Print version ISSN 1516-3180On-line version ISSN 1806-9460

Sao Paulo Med. J. vol.113 no.2 São Paulo Mar./Apr. 1995 



The undetermined form of Chagas' heart disease: concept and forensic implications



Antonio Carlos Pereira Barretto; Barbara Maria Ianni

Heart Institute, Hospital das Clínicas da Faculdade de Medicina da Universidade de São Paulo - São Paulo, Brazil

Address for correspondence




The undetermined form of Chagas' disease is diagnosed in asymptomatic subjects with a positive blood test for Chagas' disease, normal resting electrocardiogram, chest X-ray, barium esophageal and large bowel radiological studies. Other investigation methods are not recommended for identification of other organs damage lesions in this phase of the disease. When other methods of investigation were employed, cardiac and digestive abnormalities of small magnitude were detected without prognostic implications. These findings do not warrant frequent examinations of patients with undetermined form of the disease except for the electrocardiogram or if the patients report other clinical manifestations. The benign course of the disease does not preclude ability to work and the subjects should be considered apt for work in any profession.

Uniterms: Chagas' disease.


A forma indeterminada deve ser caracterizada em doentes assintomáticos e reações sorológicas para doença de Chagas positiva em portadores de eletrocardiograma de repouso normal e estudo radiológico de coração, esôfago e cólons normais. A utilização de outros métodos, não deve ser indicada na identificação desta fase da doença.
O emprego de outros métodos de avaliação identifica comprometimento cardíaco e esofágico em todos os pacientes, entretanto sempre de pequena magnitude, o que não modifica seu prognóstico benigno.
Estes dados não justificam exames rotineiros, à exceção do eletrocardiograma, nos portadores de forma indeterminada, a não ser que manifestação clínica os indique.
Pelas características benignas da doença, não se deve estigmatizar seus portadores, que deveriam poder trabalhar normalmente em qualquer profissão.

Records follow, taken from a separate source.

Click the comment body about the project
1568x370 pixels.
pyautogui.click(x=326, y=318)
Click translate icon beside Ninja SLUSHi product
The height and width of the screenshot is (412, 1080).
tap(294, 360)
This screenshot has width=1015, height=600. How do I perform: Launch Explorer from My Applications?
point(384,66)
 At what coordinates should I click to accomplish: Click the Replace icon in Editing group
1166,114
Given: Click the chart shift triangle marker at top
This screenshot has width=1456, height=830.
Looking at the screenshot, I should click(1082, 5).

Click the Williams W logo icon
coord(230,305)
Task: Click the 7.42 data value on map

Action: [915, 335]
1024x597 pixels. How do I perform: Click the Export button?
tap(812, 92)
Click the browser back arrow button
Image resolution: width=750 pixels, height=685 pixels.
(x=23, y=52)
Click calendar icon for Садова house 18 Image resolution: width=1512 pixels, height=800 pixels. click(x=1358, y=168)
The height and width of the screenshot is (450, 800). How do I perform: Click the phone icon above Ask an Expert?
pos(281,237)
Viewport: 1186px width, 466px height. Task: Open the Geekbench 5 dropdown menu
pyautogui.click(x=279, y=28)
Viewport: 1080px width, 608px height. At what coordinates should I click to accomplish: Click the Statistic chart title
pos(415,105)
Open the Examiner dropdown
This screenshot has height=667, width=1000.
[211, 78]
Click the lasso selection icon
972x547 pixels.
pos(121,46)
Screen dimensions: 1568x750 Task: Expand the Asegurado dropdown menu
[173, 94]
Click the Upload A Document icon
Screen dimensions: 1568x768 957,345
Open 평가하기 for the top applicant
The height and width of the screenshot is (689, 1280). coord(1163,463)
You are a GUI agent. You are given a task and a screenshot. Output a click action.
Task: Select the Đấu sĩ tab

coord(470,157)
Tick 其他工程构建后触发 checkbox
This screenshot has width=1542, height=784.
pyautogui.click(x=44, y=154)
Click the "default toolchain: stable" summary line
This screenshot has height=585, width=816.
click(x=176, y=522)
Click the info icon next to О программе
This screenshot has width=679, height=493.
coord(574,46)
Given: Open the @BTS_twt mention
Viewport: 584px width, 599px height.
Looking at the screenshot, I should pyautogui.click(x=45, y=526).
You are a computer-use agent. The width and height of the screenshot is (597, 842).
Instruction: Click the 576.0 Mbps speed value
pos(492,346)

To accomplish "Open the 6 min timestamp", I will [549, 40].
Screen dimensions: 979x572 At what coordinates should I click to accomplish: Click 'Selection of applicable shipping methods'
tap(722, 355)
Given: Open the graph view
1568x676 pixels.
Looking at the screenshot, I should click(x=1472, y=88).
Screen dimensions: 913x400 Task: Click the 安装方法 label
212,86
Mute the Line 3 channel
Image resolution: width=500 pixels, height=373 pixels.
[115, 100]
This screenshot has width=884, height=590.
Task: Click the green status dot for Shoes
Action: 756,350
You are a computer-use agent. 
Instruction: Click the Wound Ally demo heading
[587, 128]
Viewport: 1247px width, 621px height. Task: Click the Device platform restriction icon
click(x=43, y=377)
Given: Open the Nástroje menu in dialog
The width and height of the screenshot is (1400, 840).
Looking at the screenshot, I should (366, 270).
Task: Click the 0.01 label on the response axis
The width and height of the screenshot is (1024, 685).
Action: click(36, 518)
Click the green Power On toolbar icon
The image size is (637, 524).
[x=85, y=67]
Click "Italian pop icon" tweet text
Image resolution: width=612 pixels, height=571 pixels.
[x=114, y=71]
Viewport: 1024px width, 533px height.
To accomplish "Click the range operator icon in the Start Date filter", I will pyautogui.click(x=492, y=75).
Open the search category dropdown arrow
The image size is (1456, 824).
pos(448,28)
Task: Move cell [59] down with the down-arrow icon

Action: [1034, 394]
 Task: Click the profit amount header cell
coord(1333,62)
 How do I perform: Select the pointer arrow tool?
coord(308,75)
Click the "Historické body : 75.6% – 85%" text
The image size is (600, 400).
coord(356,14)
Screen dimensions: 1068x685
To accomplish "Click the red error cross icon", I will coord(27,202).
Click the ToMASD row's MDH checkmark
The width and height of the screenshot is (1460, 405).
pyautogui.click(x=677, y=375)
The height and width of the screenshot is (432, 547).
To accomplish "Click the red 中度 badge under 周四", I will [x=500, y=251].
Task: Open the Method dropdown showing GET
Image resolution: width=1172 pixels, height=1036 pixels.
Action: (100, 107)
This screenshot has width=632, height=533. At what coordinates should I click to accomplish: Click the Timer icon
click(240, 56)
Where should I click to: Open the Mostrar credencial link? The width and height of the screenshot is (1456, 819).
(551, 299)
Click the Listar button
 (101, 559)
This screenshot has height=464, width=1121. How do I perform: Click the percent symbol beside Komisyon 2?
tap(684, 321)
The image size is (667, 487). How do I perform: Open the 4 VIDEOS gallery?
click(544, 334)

The undetermined form of the Chagas' disease was initially described by Carlos Chagas who had recognized it as an clinical entity. He characterized the undetermined form as apparently normal individuals who behaved like "potential cardiac disease patients" (2). Later, Laranja et al. would define this entity as a "laboratorial form" (10). This "laboratorial form" included infected patients who with or without an acute phase would remain asymptomatic with a marked Chagas' disease positive reaction for many years or even for the entire life.

The undetermined form of the Chagas' Disease (UCD) has been defined as a condition in which the patients show essentially a positive serum reaction without any digestive or cardiac clinical manifestations. More recently, on the basis of the definition conceived during the First Research Meeting Applied to Chagas' Disease, more than the absence of clinical manifestations, the patient must have a normal resting electrocardiogram, and unremarkable heart, esophageal and large bowel radiological studies (20). The number of undetermined Chagas' disease subjects is not entirely known. Epidemiological data estimate 5 to 6 millions of Brazilians with UCD (5). In Latin America, more than 20 million infected people is predicted. Very little research was done on UCD for a long time. However, its high prevalence in endemic zones (about 50% of the population), make us believe that nearly 3 million people exist nowadays in Brazil with UCD (3). In the last few years, the authors have observed a growing interest in the understanding of UCD. This is specially due to the emergence of new research tools. With these tools, it is possible to show the presence of cardiac and digestive involvement in most of cases. These new findings stir up doubts about what is the undetermined form of the Chagas' disease. It also raises doubts about the proper nomenclature to be employed in Chagas' disease, about the manners to conduct investigations into it. Furthermore, it produces doubts about the correct medical conduct to be adopted and about its medical laboratorial features. The definition of UCD given above is based on acknowledged arbitrary conditions which are reasonable for its definition.

Experience has demonstrated, though, that certain imprecise points turn into even less precise certain already inexact limits.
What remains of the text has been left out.